2.2 KiB
2.2 KiB
State Management
Remote Backend (Recommended)
terraform {
backend "s3" {
bucket = "terraform-state"
key = "project/terraform.tfstate"
region = "us-east-1"
encrypt = true
dynamodb_table = "terraform-locks" # State locking
}
}
S3-Compatible (MinIO, Ceph)
terraform {
backend "s3" {
bucket = "terraform-state"
key = "project/terraform.tfstate"
region = "us-east-1" # Required but ignored
endpoint = "https://minio.example.com"
skip_credentials_validation = true
skip_metadata_api_check = true
skip_region_validation = true
force_path_style = true
}
}
State Operations
# List resources
terraform state list
terraform state list proxmox_vm_qemu.*
# Show resource details
terraform state show proxmox_vm_qemu.web
# Rename resource
terraform state mv proxmox_vm_qemu.old proxmox_vm_qemu.new
# Move to module
terraform state mv proxmox_vm_qemu.web modules.web.proxmox_vm_qemu.main
# Remove from state (doesn't destroy)
terraform state rm proxmox_vm_qemu.orphaned
# Import existing resource
terraform import proxmox_vm_qemu.web pve1/qemu/100
# Update state from infrastructure
terraform refresh
State Migration
# Change backend - updates terraform block, then:
terraform init -migrate-state
# Reinitialize without migration
terraform init -reconfigure
State Locking
Prevents concurrent modifications.
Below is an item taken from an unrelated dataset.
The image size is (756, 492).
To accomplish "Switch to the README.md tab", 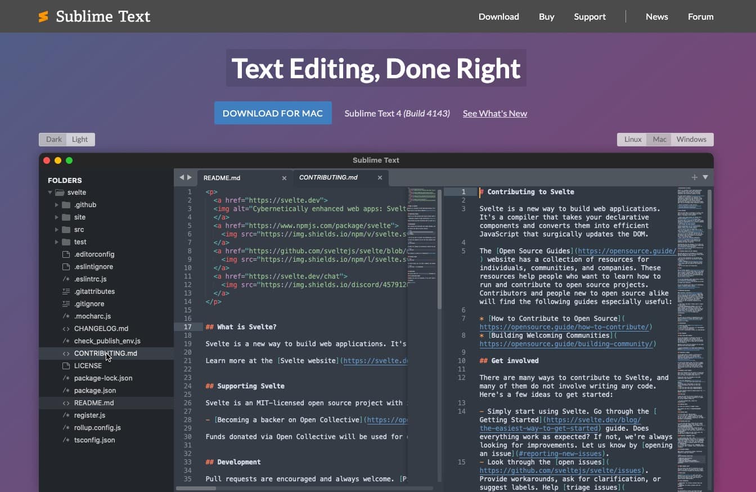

Enable via backend config:
- S3:
dynamodb_table - Consul: Built-in
- HTTP:
lock_address
Force Unlock (Emergency)
# Only when certain no operation running
terraform force-unlock LOCK_ID
Troubleshooting
State Lock Timeout
Error: Error acquiring state lock
- Wait for other operation
- Verify no process running
terraform force-unlock LOCK_IDif safe
State Drift
Plan shows unexpected changes
terraform refresh # Update state from real infra
terraform plan # Review changes
Corrupted State
- Restore from backup
terraform state pull > backup.tfstate- Last resort:
terraform state rmand re-import